Older blog entries for jfleck (starting at number 321)

Quote of the week:: "Jackson arrived to the hotel wearing a white surgical mask over his mouth and nose, but later removed it."
Will the real bill Wyman please stand up?
GNOME 2.2 Diaries
I worked through enough of the remaining build bugs (jhbuild makes this rockingly easier) to get a working GNOME 2.1.whatever setup running this morning. Not everything's there yet (I bailed out because I have to go to work) but all the basics are now built.

Woo hoo.

I also started going through the packages of the proposed additions last night to assess the status of the user docs. It's better than I expected, but we've still got some work to do between now and a Jan. 3 RC1 (yikes!).
I interviewed Craig Venter yesterday. I have the coolest job.
Finished up the encoding section of the libxml tutorial over the weekend. As a bonus: pdf.

+++

Please continue the jfleck blog entries above, picking up after the final note about the libxml tutorial.

Data block:

+++

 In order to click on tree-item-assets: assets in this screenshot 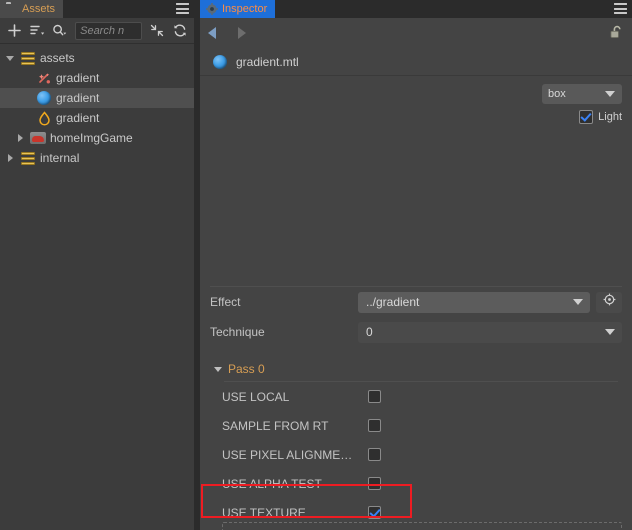, I will do `click(97, 58)`.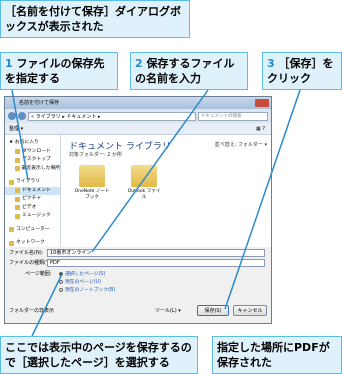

+++

Result of the exercise:
Get your woolies out! The Leonids are back this year, the night/morning of Nov. 18 and 19, and since hackers are usually up that time of the morning anyway, all you have to do is go outside at 3:30 a.m. and look up (that'll work, at least, for those of you in Europe and the Americas - not sure about the rest of the planet). These people have a more ambitious plan.
"No other Free Software project has the blend of community involvement, corporate support, and mature process that we do." - Luis Villa

Is this true?
GNOME 2.2 Diaries
Got finished with a complete build of jhbuild this morning, minus a number of packages. Must now go back through and tackle the picky little errors that are hanging me up.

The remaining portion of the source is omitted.